Therefore, in this study, a “one-pot” acidolysis and extraction method with microwave was established for the conversion of mancozeb to CS2 gas in fruit and vegetable samples, and the classical GC-ECD method was used for further analysis to ensure the high sensitivity. The acidolysis time of the traditional water-bath heater will shorten significantly from 2 h to 50 s. The change in the microstructural morphology of the sample was also observed using a scanning electron microscope (SEM) to prove the efficiency of the microwave. The microwave-assisted acidolysis method is high efficiency, short time consumption, and low cost for the rapid determination of DTCs residues in fruits and vegetables.
2. Materials and Methods
2.1. Instrumentations and Equipment
A gas chromatograph (Agilent Technologies, USA) consisting of a 7890B GC system coupled with an ECD detector was used for the extracted pesticides, standard samples, and test samples in this study. A MARS microwave accelerated solvent extraction (CEM Corporation, USA) was used for the microwave-assisted acidolysis of DTCs to improve the CS2 conversion efficiency. A high-speed refrigerated centrifuge (CR22N/21N, Hitachi Koki Co., Ltd., Tokyo, Japan) was used to rapidly separate the supernatant and the hypolimnion. A thermostatic water-bath (B-260, Shanghai Yarong Biochemical Instrument Factory, Shanghai, China) was used for traditional sample pretreatment water-bath heating.

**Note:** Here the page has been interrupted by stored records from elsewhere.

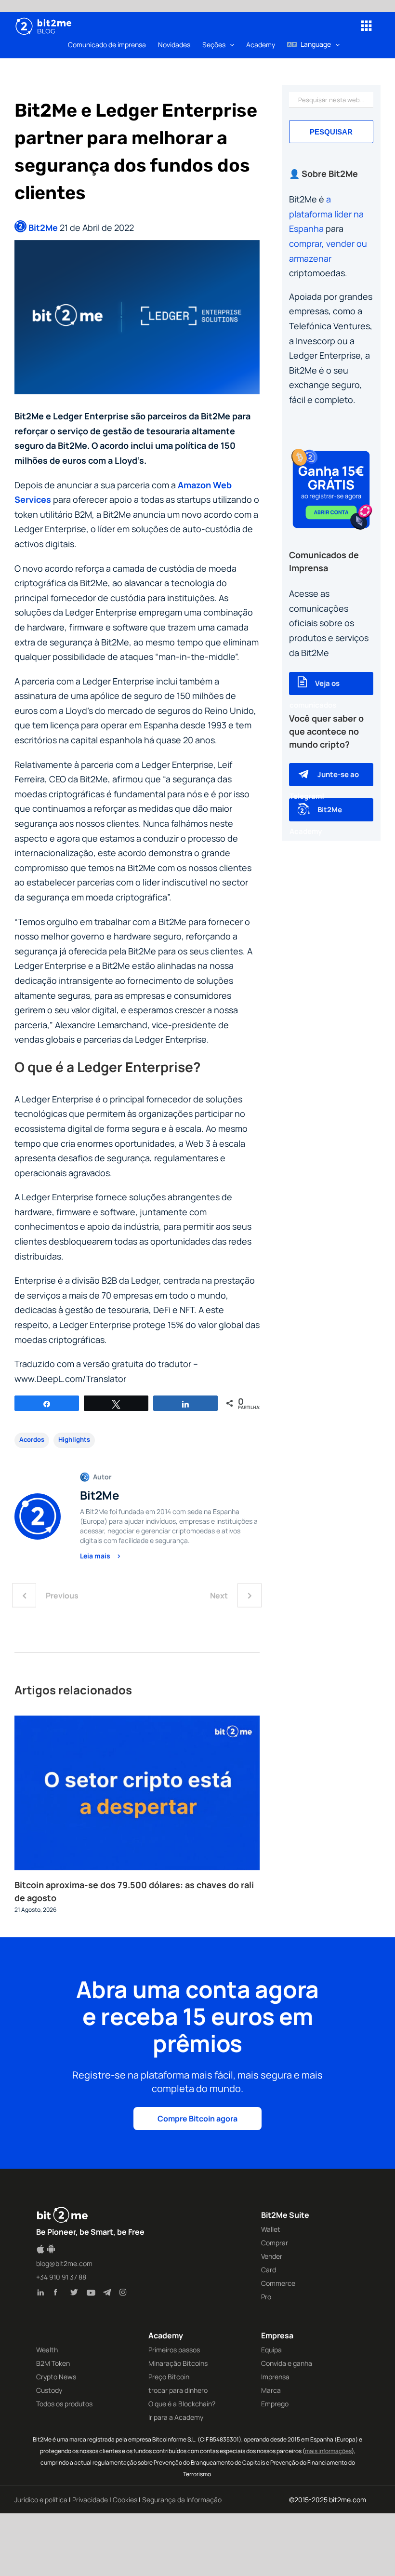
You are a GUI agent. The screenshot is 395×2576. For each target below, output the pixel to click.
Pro (266, 2296)
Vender (271, 2256)
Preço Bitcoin (168, 2376)
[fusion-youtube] (92, 2294)
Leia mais (96, 1555)
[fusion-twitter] (76, 2294)
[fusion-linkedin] (43, 2294)
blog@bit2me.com (64, 2263)
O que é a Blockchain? (181, 2403)
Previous (62, 1595)
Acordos (31, 1439)
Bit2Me (43, 227)
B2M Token (53, 2363)
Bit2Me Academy (316, 820)
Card (268, 2269)
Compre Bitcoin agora (197, 2118)
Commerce (278, 2283)
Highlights (74, 1439)
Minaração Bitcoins (178, 2363)
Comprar (274, 2242)
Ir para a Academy (175, 2417)
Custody (49, 2390)
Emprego (275, 2403)
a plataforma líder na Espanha (326, 213)
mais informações (328, 2451)
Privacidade (90, 2499)
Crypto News (56, 2376)
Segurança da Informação (182, 2499)
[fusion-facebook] (60, 2294)
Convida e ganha (286, 2363)
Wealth (47, 2349)
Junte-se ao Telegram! (324, 785)
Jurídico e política (40, 2499)
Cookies (125, 2499)
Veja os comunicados (315, 694)
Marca (271, 2390)
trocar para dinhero (178, 2390)
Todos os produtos (64, 2403)
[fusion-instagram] (125, 2294)
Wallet (270, 2229)
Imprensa (275, 2376)
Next (219, 1595)
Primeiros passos (174, 2349)
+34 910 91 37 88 (61, 2276)
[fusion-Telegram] (109, 2294)
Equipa (271, 2349)
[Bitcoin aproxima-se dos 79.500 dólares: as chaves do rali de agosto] (137, 1721)
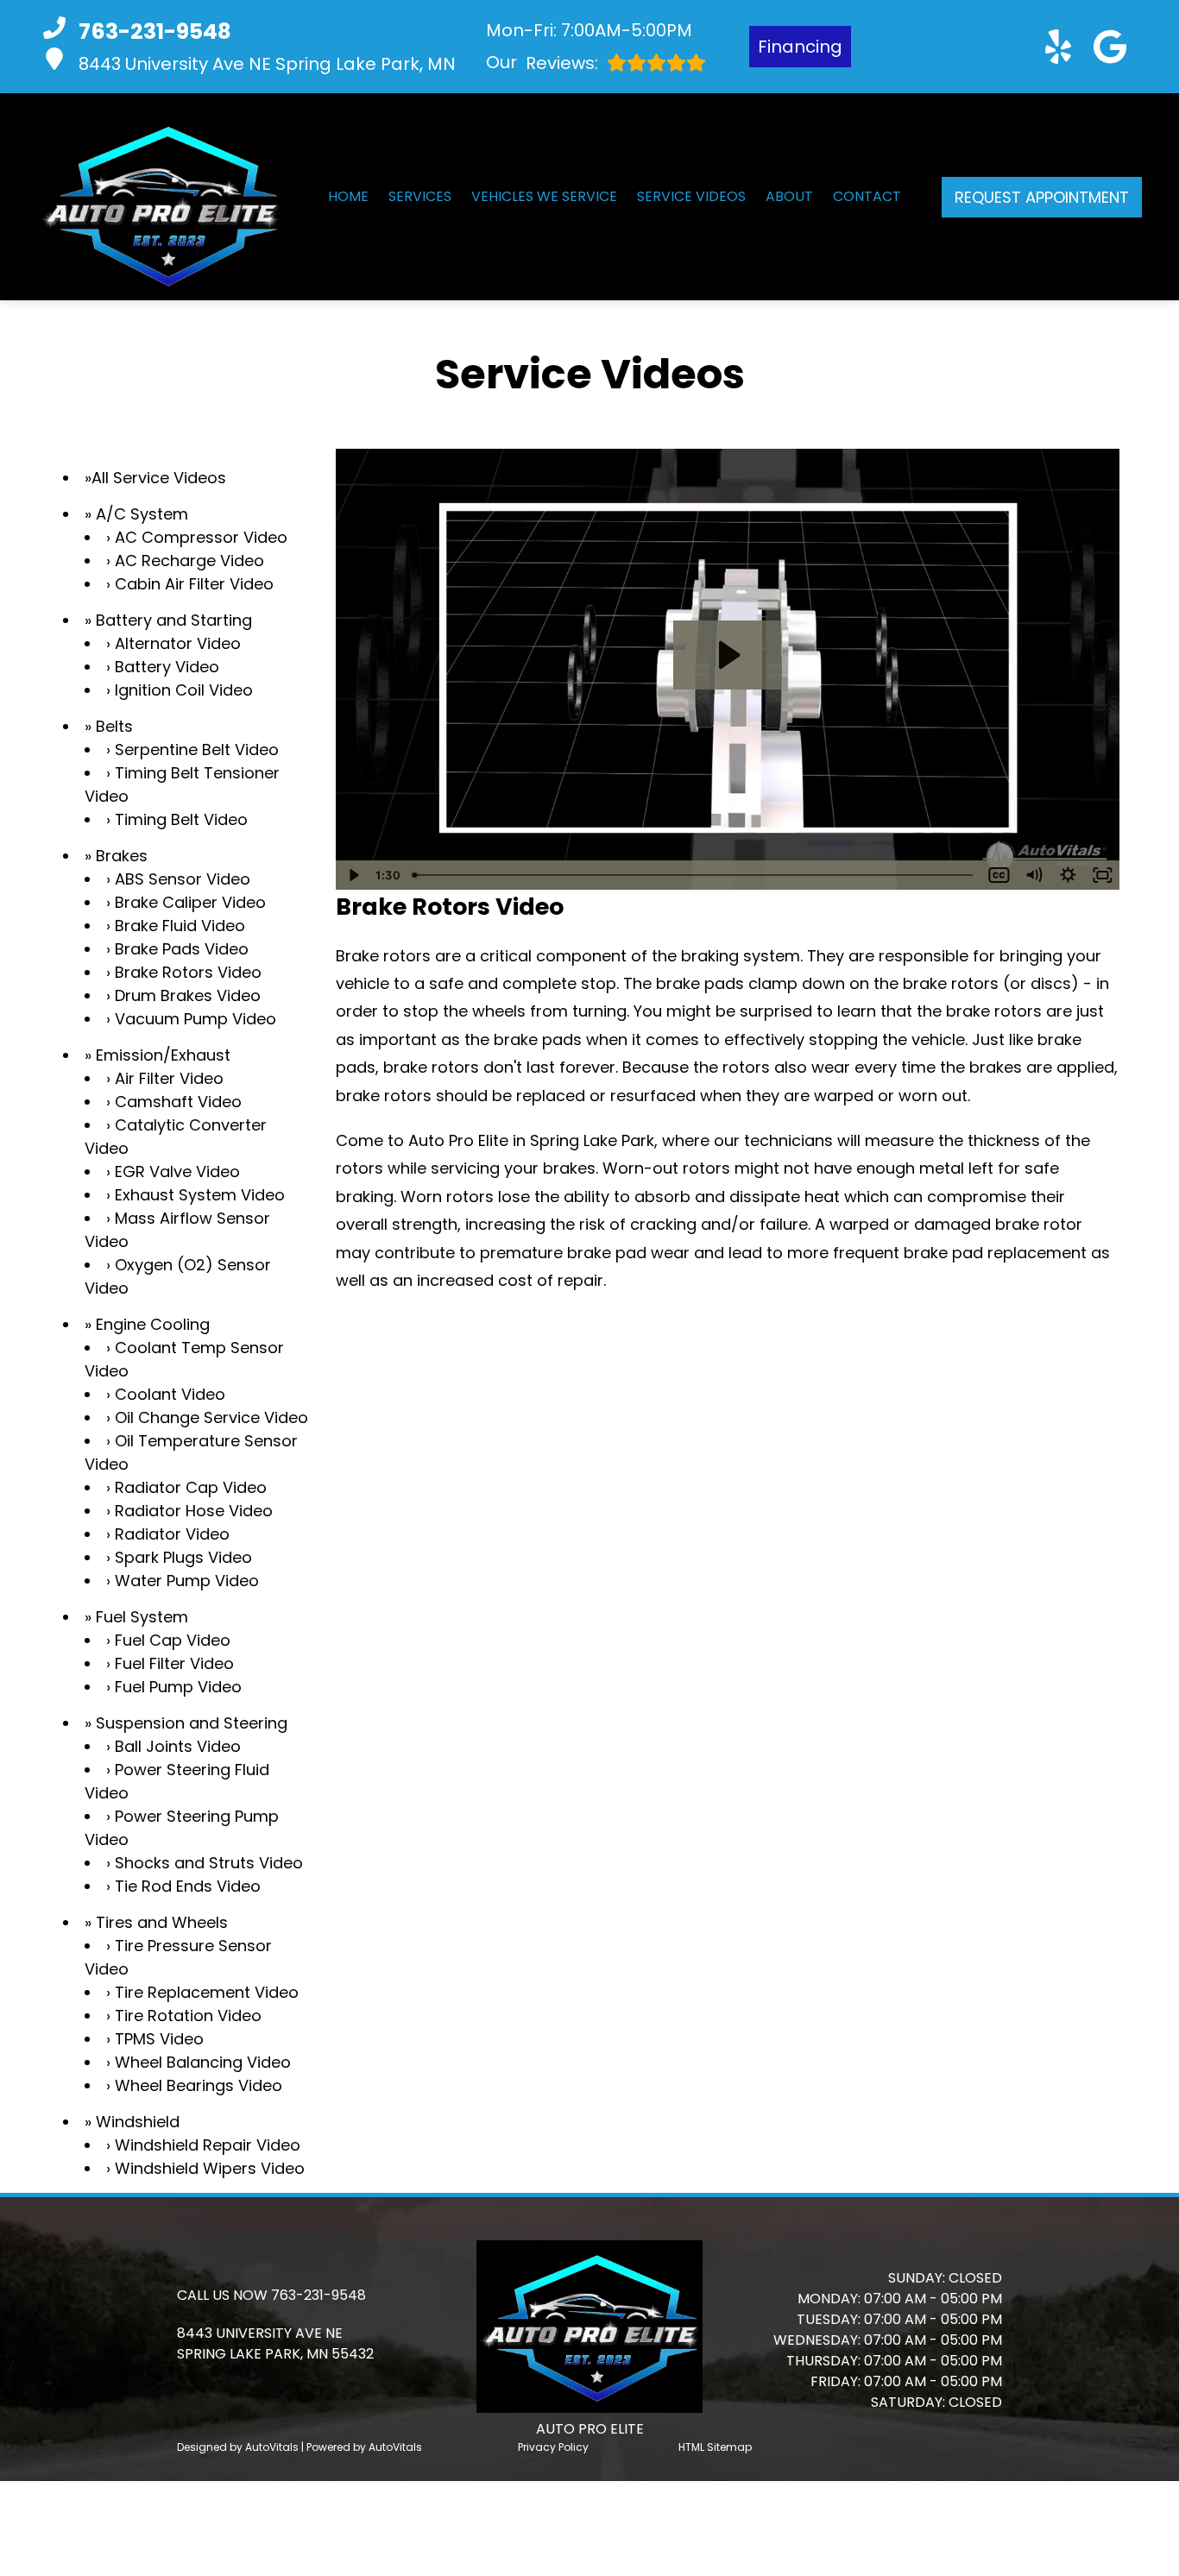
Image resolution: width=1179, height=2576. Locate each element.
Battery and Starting (174, 620)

A field-emission scanning electron microscope (ZEISS ∑IGMA, Germany) was used to observe the microstructure of the fruit and vegetable samples before and after microwave treatment. A vacuum freeze dryer LGJ-10D (Beijing Sihuanqihang Technology Co. Ltd., China) was used to dry the samples for SEM observation.
2.2. Reagents and Sample
All reagents used in this experiment were of analytical grade. Deionized water (DIW, 18.2 MΩ cm), prepared using a Milli-Q water purification system (Millipore, USA), was used in all trials. The main reagents, SnCl2 and HCl, used in this study were procured from the Shanghai Sui-Test Company (Shanghai, China). Ascorbic acid was purchased from Shandong West Asia Chemical Engineering Co., Ltd. (Shandong, China), and hexane was purchased from Huate Gas Co., Ltd. (Guangzhou, China). Mancozeb, metiram, thiram, and propineb standards were purchased from Sichuan Lier Crop Science Co. Ltd. (Sichuan, China). High-purity chemicals ethylenediaminetetraacetic acid (EDTA) and NaOH were purchased from Guangzhou Chemical Reagent Factory (Guangzhou, China). L-cysteine (L-cys) and CS2 gas were purchased from Aladdin Shanghai Biochemical Technology Co., Ltd. (Shanghai, China).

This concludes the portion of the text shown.